Among a variety of deliberations concerning the security and transparency of a little Kolab thing running anywhere — at home, rented space or hybrid cloud — this post is about the transparency of the hardware layer, and our ongoing efforts to make that so.
We have said what, why and how on LWN, at events like FOSDEM (with a supplemental interview), at FSFE Summits, various other occasions, and perhaps your next opportunity to get acquainted with the message is at the OpenPOWER Summit in Barcelona — when I say “we”, I mean one of our most widely respected and prominent people, Georg Greve.
Firstly, it’s a good little challenge, that many of our respectable peers have already gone over, and solved. Such include IBM, Red Hat, and some of the best Fedora people (I highlight just one). It’s easy for me to state “challenge accepted”.
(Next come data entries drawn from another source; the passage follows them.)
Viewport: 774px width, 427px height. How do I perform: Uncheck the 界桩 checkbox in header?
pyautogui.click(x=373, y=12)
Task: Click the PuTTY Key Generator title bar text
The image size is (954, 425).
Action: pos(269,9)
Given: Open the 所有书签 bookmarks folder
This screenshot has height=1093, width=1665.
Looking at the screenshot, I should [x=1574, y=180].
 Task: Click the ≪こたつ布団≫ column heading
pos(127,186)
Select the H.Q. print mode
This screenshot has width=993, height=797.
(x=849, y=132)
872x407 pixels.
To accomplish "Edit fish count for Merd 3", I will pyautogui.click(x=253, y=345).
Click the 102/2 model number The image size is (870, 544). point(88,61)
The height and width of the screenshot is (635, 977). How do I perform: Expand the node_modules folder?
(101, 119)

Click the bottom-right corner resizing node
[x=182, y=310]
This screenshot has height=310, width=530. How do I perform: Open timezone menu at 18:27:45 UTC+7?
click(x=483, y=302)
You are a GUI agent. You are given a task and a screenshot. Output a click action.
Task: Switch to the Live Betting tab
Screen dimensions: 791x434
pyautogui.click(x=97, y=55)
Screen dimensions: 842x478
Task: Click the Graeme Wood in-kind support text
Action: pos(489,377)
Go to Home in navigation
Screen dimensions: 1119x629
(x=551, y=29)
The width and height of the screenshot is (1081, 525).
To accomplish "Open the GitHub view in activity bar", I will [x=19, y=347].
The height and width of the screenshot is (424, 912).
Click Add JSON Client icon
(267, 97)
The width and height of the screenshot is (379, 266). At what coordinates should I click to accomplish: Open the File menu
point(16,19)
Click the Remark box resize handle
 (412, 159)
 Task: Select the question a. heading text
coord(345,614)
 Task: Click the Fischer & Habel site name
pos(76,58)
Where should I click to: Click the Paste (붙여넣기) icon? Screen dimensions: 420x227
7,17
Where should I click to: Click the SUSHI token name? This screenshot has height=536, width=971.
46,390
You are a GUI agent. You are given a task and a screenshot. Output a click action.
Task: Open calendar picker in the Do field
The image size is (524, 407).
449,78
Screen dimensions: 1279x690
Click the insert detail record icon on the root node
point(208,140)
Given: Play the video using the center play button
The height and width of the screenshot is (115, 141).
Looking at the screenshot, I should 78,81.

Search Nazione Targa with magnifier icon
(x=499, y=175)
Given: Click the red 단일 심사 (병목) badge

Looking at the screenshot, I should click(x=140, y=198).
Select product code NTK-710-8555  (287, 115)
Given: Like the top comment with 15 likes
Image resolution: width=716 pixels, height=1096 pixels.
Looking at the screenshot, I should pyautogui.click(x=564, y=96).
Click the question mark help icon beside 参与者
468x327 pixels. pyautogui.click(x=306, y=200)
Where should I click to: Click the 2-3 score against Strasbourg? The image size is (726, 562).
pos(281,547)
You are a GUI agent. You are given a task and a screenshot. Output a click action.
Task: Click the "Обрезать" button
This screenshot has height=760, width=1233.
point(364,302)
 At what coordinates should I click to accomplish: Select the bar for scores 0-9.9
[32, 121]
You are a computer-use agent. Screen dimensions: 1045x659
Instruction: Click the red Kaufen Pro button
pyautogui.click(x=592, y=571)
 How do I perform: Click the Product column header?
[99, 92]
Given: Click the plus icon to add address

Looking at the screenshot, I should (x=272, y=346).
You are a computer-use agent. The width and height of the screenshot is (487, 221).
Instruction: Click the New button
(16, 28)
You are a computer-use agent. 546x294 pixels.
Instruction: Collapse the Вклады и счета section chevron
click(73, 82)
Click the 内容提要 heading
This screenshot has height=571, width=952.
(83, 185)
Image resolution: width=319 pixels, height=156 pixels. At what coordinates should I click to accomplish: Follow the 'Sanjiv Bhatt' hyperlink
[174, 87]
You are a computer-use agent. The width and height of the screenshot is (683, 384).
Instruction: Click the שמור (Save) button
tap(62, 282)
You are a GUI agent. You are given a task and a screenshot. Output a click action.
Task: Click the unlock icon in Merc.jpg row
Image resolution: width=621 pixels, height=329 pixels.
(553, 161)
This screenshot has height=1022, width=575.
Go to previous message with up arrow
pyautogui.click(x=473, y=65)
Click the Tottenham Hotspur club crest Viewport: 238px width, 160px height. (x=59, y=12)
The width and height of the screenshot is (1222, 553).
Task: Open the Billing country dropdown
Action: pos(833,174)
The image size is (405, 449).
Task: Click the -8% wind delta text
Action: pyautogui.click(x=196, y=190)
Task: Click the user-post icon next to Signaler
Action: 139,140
For an application suite like Kolab Groupware, consisting of many individual components, we play in the realm of customer demands on a platform that raises portability issues like something signed vs. unsigned, something specific to the generation of Linux distribution that is the target, something specific about the CPU architecture left, right and center, that are very interesting — technically speaking.
Some of the known problems in porting an otherwise superior application suite to a previously undervalued CPU architecture no longer exist — once the bug-fixes and architecture-specific optimizations have landed in upstream projects, involving among others, low-level projects like GCC and Boost.
However, customer demand will fall in to a stable, supported, long-term solution space. This is either already Red Hat Enterprise Linux, or you’re going to want to migrate to it. We’re not going to be able to sell a solution as business-critical as email and collaboration on top of Fedora 26 though (unless I have that pitch).
That being said, the current version of RHT‘s flagship product version does not yet have these fixes and enhancements. Arguably, RHT’s flagship product is Fedora 26 (at the time of this writing). Hopefully, Kolab Systems is going to come to the rescue. Hopefully, we’re in time for RHEL 7.6 planning, or can get ahead of RHEL 8 planning.
We’re going to be entertaining benchmarking our product, the Kolab Groupware solution, on Power 8, at the largest facility in the world. We’ll use what RHT has so far chosen to put to market, and what is also available. We’ll gather some data, and distil some graphs.
It’ll yield results, and it’ll be fun.